In clinical practice, the severity of COVID-19 and other IRDs can often be determined by evaluating the extent of lung involvement15,16. In order to quantitatively assess disease severity, we formulated a set of quantitative features, termed LIFe, which we subsequently utilized to construct a ML model. LIFe calculates the proportion of distinct lesion types, including GGO and consolidations. An added benefit of LIFe is that it eliminates the need for a lobe-specific segmentation mask, as it can be derived directly from the comprehensive lung segmentation mask. Our investigation showed that an ML model trained with LIFe features showed comparable performance to those of DL models. It is noteworthy that most lesions in patients with COVID-19 are typically located in the lower lobe of the lung34,35. Consistently, our study also found that LIFe values for patients with IRDs were higher in the lower lobe than in the upper lobe. In particular, the difference in GGO-related LIFe values between severe and non-severe patients was more marked than the difference in consolidation-related values. This insight guided us towards the development of a severity assessment model premised on measuring the proportion of lesions in bronchopulmonary segments, diverging from DL models that rely on nonlinear features extracted from the entire lung or specific lesions. However, a reliance solely on LIFe values might overlook other radiological features present in CT images. By incorporating DL models into the ML model, we were able to improve our severity assessment performance, as measured by the AUC, from 0.811 to 0.830 for D1, from 0.777 to 0.801 for D2, and from 0.754 to 0.774 for D3, respectively.

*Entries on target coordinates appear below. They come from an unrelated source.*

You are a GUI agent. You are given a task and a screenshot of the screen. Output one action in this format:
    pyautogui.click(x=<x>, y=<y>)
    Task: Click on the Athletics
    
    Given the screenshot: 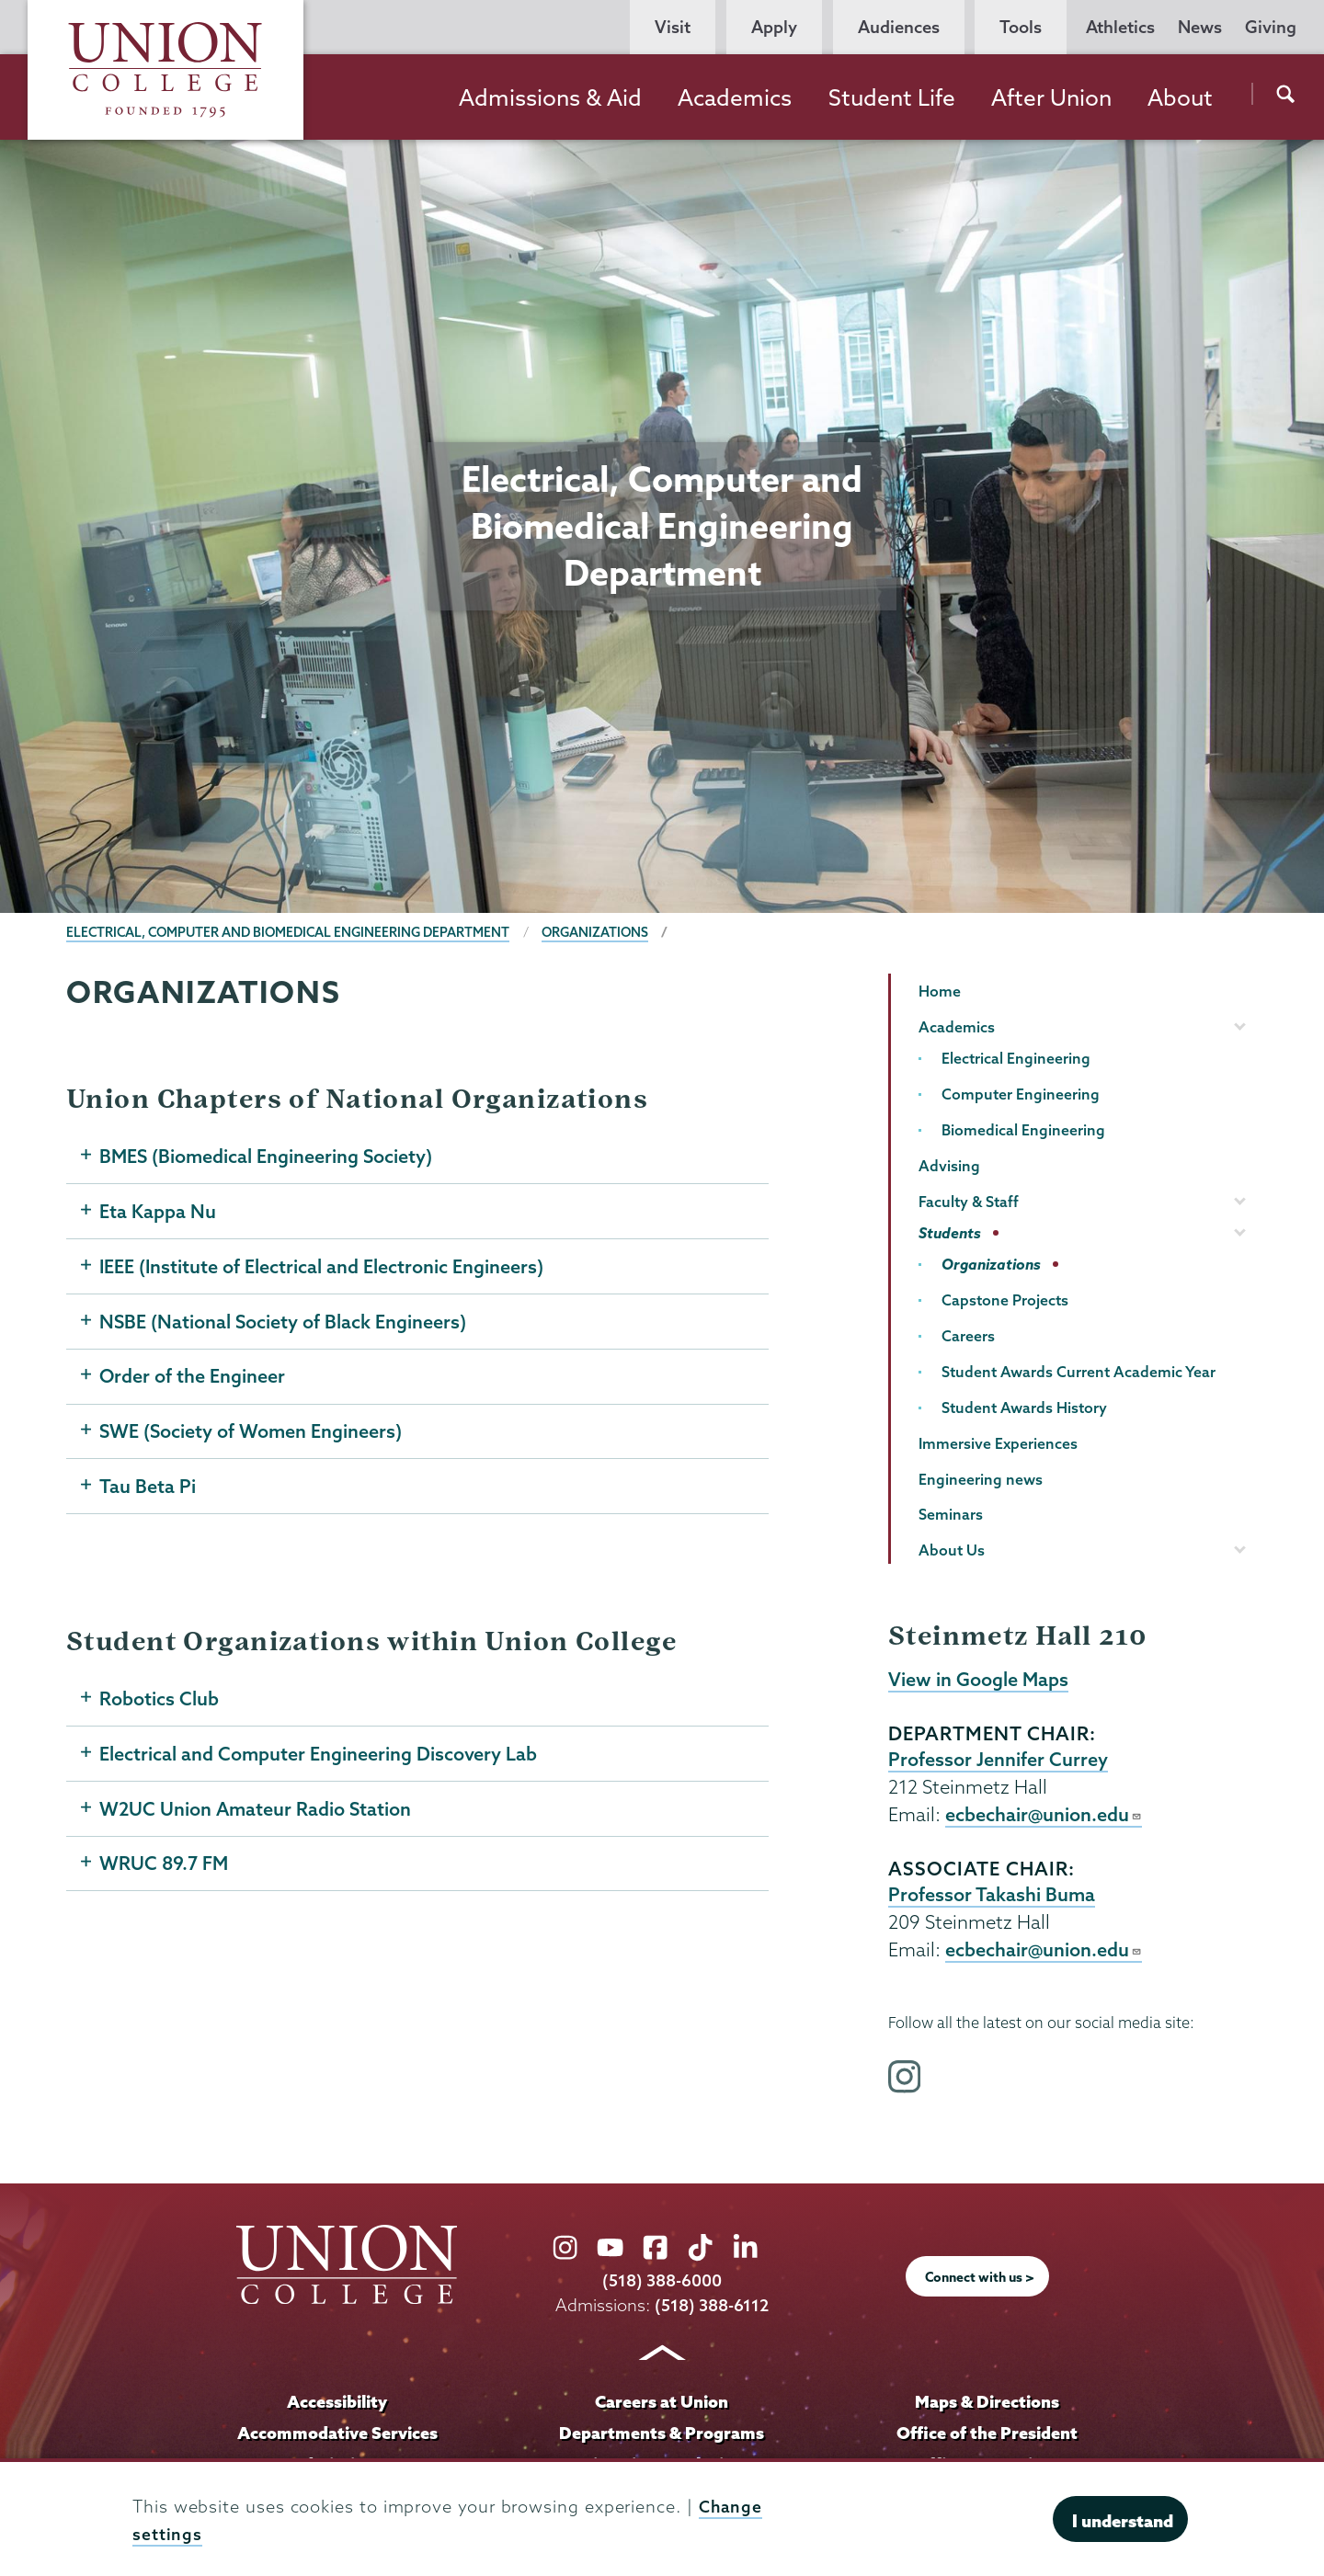 What is the action you would take?
    pyautogui.click(x=1120, y=27)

However, our approach did not prove effective for patients with BP. Even when incorporating prior information like lung masks, lesion masks, or LIFe values, the model's performance did not differ from DL models using lung-cropped CT images. This can be attributed to our training data being derived from patients with COVID-19, where one severe complication is VP36. Clinically, VP and BP exhibit distinct characteristics such as symptoms, disease severity, and radiological findings, which have been the subject of numerous studies37,38. In fact, we observed that the difference in LIFe values between severe and non-severe patients was smaller in BP patients than in VP patients. Thus, applying a severity assessment model trained on VP patients to BP patients would be unsuitable. Although our investigation featured a multi-institutional and multi-disease validation approach, the model fell short in enhancing performance for patients with BP. This underscores the imperative for cultivating more sophisticated and universally applicable methodologies that could be beneficial to patients with BP as well.

Our study had some limitations. Firstly, while our study includes data from multiple diseases, further validation should be performed on a variety of infectious respiratory diseases to ensure its applicability. Secondly, our research was conducted retrospectively, and prospective validation is required to strengthen its credibility. Thirdly, both internal and external datasets consist solely of patients from South Korea, so additional research is needed to extend its implications to other nations. Lastly, our model's practical utility could be improved if it were able to distinguish between VP and BP using CT images, laboratory findings, or clinicopathological information.

Despite these limitations, our findings have shown that training a DL model on CT images that were masked with either lung or lesion information, and subsequently integrating this with a ML model, significantly enhanced the performance of the severity assessment model for patients with VP. In the future, incorporating additional clinicopathological information such as age, gender, smoking history, or symptoms like cough, fever, and chills, could further improve the model's performance for the severity assessment of patients with IRDs.